The Problem: Students expect a GPU power sensor, get confused when it doesn’t exist.
Reality: Module sensor exists, but GPU is computed as Module - Grace.
How to catch it: Ask “how do you measure GPU power on Grace Hopper?” If they don’t mention subtraction, redirect.
Teaching tip: Make this a puzzle. Have students derive it: given Module, Grace, what’s GPU?

Misconception 6: “AMD GPU and NVIDIA GPU power APIs are identical”

The Problem: Students write generic code expecting it to work on both.
Reality: Different function names (GetPowerUsage vs get_power_info), different units, different permission requirements (video/render groups for AMD).
How to catch it: Have them write pseudocode for both—forces confrontation with differences.
Teaching tip: Show side-by-side API comparison table. Emphasize vendor-specificity.

Misconception 7: “RAPL counter wraparound is rare”

The Problem: Students ignore wraparound handling, lose data on long-running measurements.
Reality: 32-bit counter wraps every ~1 hour at high power. Must handle in real code.
How to catch it: Ask during assessment: “What happens if you don’t check for wraparound?” Watch them realize the bug.
Teaching tip: Demonstrate wraparound with synthetic data before real problem. Show the fix: if E_delta < 0: E_delta += 2**32.

Misconception 8: “Out-of-band is always better”

The Problem: Students assume higher accuracy = better, don’t consider latency/overhead.
Reality: HDEEM is accurate but adds complexity. RAPL is faster but incomplete. No “best”—depends on use case.
How to catch it: Ask “which would you use for a real-time power cap?” or “for post-hoc analysis?”
Teaching tip: Present trade-off matrix. Some decisions require both in-band and out-of-band.
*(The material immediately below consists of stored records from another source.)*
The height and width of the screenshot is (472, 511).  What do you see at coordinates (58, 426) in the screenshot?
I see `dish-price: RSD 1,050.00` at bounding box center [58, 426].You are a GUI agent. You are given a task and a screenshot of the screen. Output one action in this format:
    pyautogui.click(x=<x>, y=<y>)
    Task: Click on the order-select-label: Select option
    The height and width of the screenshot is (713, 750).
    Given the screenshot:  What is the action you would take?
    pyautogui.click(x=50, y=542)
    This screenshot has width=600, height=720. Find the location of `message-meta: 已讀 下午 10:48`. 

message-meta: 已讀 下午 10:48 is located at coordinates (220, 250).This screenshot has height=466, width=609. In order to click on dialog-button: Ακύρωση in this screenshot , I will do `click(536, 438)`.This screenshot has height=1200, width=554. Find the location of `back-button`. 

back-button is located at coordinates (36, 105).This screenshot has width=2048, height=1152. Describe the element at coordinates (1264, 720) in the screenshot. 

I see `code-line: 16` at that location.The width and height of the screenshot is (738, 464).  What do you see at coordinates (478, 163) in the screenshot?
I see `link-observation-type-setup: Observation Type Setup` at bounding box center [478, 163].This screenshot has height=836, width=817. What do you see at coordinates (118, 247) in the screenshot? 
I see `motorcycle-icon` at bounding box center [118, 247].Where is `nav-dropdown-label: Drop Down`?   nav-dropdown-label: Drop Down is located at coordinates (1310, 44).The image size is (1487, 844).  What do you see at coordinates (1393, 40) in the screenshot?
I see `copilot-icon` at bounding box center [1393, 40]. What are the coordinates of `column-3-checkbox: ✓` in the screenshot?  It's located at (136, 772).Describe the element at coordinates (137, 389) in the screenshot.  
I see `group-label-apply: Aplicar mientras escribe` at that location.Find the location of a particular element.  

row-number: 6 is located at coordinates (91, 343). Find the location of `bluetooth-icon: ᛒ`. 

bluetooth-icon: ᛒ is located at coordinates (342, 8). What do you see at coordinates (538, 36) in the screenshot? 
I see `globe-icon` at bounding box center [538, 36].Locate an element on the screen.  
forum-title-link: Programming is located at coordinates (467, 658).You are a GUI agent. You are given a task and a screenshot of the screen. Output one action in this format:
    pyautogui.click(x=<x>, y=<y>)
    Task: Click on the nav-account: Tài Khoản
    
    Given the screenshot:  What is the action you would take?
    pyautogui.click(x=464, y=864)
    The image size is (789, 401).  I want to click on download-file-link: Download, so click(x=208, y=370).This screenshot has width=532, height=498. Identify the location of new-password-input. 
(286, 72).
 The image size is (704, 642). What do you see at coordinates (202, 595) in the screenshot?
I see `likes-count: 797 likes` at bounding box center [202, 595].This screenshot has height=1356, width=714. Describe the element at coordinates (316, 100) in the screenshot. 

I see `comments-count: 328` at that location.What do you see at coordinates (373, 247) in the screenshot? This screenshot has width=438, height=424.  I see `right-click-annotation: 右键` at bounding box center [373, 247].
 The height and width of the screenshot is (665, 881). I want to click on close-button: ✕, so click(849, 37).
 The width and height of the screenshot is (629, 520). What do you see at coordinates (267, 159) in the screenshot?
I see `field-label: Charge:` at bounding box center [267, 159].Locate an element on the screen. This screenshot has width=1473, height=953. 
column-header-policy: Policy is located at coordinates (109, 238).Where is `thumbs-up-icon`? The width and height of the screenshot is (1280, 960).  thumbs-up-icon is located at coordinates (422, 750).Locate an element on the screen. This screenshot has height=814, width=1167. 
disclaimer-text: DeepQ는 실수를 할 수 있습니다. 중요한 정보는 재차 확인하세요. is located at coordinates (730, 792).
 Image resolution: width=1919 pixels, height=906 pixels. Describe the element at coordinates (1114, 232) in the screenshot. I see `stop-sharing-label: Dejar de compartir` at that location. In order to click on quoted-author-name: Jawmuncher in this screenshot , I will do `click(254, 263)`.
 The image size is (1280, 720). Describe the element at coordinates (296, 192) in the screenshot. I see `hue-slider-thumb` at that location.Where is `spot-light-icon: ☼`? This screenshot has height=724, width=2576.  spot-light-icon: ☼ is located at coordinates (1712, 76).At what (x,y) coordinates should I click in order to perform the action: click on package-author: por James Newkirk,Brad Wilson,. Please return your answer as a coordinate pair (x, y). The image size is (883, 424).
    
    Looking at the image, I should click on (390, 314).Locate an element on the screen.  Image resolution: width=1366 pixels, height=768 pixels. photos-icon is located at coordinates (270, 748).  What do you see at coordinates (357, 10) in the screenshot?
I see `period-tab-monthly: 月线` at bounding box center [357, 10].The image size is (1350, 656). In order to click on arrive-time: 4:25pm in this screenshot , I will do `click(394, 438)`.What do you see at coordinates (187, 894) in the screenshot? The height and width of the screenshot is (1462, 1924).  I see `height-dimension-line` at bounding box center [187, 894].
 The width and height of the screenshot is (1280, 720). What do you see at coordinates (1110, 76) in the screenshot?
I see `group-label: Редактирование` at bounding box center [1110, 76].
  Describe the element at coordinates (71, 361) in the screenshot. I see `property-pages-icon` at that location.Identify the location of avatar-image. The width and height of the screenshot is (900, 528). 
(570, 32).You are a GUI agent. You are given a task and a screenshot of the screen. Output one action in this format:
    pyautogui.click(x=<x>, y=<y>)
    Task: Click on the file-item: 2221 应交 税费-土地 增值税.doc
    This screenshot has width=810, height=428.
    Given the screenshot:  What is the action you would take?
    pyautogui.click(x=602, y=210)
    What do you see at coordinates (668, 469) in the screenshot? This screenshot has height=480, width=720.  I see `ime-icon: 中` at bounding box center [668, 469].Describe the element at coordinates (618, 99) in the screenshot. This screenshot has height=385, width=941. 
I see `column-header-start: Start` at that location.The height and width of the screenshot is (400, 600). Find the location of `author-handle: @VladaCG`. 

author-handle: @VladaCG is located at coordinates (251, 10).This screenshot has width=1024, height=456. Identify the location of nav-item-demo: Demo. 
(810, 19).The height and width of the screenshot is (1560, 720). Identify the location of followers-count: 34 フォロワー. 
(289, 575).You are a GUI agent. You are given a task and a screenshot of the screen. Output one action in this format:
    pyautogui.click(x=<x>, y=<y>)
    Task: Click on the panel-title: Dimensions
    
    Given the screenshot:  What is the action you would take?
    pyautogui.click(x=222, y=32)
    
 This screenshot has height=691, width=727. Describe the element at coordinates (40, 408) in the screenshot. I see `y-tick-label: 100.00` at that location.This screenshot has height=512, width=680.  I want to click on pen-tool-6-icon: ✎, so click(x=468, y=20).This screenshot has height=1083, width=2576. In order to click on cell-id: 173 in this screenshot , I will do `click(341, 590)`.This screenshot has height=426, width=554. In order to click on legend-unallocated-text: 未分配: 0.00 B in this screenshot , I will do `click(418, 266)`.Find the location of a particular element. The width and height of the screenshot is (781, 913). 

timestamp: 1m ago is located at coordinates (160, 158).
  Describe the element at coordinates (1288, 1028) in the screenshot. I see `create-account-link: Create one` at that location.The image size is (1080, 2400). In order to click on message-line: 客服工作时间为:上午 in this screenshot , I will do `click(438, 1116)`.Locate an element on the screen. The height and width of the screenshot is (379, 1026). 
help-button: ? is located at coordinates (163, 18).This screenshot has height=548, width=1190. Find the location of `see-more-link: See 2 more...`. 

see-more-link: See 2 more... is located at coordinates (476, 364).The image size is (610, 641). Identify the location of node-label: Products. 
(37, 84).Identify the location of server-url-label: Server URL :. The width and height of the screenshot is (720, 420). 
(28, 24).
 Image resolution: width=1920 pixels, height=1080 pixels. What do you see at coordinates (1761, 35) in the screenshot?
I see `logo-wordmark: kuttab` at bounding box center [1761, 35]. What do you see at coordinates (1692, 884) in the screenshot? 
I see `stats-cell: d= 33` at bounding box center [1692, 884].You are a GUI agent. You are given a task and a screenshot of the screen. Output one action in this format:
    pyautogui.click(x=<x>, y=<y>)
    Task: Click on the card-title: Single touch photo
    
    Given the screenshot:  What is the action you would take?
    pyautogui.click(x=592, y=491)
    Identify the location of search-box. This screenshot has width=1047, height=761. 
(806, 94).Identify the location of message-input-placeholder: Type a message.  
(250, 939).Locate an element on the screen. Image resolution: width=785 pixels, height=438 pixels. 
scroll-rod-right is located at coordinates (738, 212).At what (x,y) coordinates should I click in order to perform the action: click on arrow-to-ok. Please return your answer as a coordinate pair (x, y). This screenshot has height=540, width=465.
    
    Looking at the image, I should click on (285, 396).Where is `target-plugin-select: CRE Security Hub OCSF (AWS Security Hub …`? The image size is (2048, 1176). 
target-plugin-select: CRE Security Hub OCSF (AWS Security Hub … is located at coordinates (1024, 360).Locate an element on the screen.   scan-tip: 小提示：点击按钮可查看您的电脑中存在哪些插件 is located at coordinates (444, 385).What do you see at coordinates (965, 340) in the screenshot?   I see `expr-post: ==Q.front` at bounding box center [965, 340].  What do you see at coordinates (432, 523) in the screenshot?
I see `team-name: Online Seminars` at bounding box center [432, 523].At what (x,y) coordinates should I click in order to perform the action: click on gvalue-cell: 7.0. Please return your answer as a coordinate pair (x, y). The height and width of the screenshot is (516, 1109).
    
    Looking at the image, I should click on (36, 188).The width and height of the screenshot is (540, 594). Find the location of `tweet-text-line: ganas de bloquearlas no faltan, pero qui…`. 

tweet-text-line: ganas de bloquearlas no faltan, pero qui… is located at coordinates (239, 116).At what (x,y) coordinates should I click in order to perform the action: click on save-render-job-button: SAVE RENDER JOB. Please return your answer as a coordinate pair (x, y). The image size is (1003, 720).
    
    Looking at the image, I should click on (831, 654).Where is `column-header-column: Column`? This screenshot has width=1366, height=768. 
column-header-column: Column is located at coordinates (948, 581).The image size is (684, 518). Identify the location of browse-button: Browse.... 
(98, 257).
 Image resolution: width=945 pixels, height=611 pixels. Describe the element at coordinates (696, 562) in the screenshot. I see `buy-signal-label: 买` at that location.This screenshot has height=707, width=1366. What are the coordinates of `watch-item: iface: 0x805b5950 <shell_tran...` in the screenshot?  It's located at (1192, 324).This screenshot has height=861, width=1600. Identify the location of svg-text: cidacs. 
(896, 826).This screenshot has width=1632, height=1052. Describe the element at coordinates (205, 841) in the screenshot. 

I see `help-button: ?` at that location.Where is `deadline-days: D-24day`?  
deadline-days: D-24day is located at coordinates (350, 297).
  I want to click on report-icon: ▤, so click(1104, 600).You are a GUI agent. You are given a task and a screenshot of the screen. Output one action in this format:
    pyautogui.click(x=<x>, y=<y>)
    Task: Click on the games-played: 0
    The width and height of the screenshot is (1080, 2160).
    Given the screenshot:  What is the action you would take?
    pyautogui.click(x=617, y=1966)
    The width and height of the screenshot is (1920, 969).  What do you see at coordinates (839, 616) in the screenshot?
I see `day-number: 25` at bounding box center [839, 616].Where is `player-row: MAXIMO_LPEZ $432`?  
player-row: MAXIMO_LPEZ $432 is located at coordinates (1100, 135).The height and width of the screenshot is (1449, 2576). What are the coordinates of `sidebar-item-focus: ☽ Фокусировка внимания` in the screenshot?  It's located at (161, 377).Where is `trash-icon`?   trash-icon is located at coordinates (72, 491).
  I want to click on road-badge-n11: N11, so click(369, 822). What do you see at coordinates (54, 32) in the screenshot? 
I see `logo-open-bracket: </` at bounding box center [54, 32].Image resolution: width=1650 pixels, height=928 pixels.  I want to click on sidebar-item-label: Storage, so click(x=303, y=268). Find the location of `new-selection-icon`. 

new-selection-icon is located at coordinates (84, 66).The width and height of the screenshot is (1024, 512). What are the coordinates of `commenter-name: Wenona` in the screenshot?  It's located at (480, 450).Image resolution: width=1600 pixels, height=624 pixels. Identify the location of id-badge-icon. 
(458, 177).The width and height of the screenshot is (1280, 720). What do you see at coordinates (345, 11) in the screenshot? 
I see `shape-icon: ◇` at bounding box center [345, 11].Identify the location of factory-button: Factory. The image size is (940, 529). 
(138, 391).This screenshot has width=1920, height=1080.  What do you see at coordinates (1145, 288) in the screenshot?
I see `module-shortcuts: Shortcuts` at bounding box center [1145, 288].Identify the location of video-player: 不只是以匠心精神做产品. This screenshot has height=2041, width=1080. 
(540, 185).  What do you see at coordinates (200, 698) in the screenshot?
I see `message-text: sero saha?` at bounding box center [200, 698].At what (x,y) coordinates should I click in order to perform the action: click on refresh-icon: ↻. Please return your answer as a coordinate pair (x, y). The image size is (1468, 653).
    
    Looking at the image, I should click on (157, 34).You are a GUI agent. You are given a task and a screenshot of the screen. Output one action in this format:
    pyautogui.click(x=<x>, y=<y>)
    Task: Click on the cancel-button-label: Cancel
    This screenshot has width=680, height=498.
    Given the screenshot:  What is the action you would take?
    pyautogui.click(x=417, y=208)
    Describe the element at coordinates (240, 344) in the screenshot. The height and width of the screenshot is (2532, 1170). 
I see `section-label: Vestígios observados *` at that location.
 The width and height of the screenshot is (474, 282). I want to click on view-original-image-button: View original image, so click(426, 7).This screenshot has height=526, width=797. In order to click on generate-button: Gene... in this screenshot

Misconception 9: “All x86 CPUs have RAPL”

The Problem: Students assume RAPL is universal; it’s not.
Reality: Only Intel Sandybridge+ and AMD Zen+. Older systems, ARM, custom processors don’t have it.
How to catch it: Have them check their own system: does /sys/devices/virtual/powercap/intel-rapl/ exist?
Teaching tip: Show compatibility chart early. Emphasize that monitoring landscape is heterogeneous, not standardized.